-- Given entries --
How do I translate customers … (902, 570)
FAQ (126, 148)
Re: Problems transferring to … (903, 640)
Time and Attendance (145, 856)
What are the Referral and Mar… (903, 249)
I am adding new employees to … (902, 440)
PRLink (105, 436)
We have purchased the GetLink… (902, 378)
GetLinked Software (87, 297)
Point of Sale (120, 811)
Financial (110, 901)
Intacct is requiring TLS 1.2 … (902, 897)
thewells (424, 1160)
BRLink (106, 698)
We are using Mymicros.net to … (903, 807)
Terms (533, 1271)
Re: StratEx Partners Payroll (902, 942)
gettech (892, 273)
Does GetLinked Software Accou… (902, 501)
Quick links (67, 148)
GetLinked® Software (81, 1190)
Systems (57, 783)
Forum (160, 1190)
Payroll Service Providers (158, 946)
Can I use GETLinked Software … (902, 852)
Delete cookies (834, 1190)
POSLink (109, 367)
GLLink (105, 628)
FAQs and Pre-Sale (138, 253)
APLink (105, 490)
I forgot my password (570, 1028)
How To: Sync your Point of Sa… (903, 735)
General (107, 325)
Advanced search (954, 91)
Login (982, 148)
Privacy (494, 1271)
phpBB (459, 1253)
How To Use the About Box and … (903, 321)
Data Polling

--

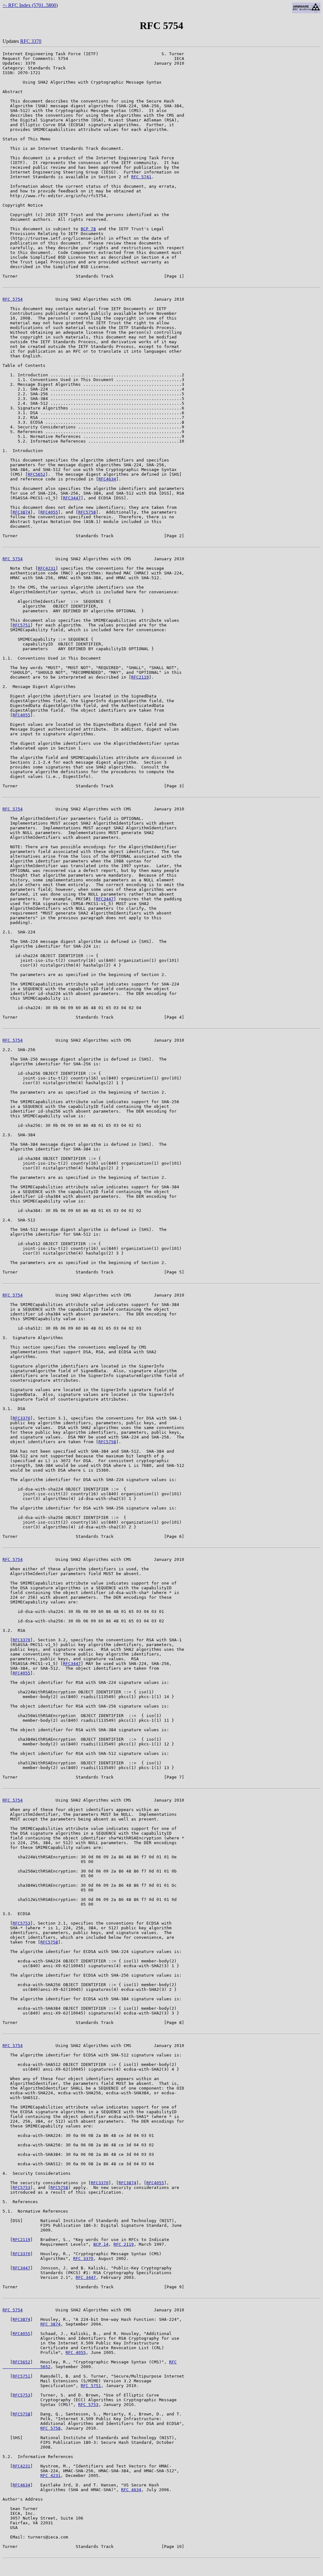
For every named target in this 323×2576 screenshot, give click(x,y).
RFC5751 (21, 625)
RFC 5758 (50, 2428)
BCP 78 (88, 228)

-- Exercise goal --
Reproducing the whole listing above is not the task. Copy exactly only the lines from the one with "How do I translate customers … (902, 570)" to the one with "APLink (105, 490)", both kept.

-- Result --
How do I translate customers … (902, 570)
FAQ (126, 148)
Re: Problems transferring to … (903, 640)
Time and Attendance (145, 856)
What are the Referral and Mar… (903, 249)
I am adding new employees to … (902, 440)
PRLink (105, 436)
We have purchased the GetLink… (902, 378)
GetLinked Software (87, 297)
Point of Sale (120, 811)
Financial (110, 901)
Intacct is requiring TLS 1.2 … (902, 897)
thewells (424, 1160)
BRLink (106, 698)
We are using Mymicros.net to … (903, 807)
Terms (533, 1271)
Re: StratEx Partners Payroll (902, 942)
gettech (892, 273)
Does GetLinked Software Accou… (902, 501)
Quick links (67, 148)
GetLinked® Software (81, 1190)
Systems (57, 783)
Forum (160, 1190)
Payroll Service Providers (158, 946)
Can I use GETLinked Software … (902, 852)
Delete cookies (834, 1190)
POSLink (109, 367)
GLLink (105, 628)
FAQs and Pre-Sale (138, 253)
APLink (105, 490)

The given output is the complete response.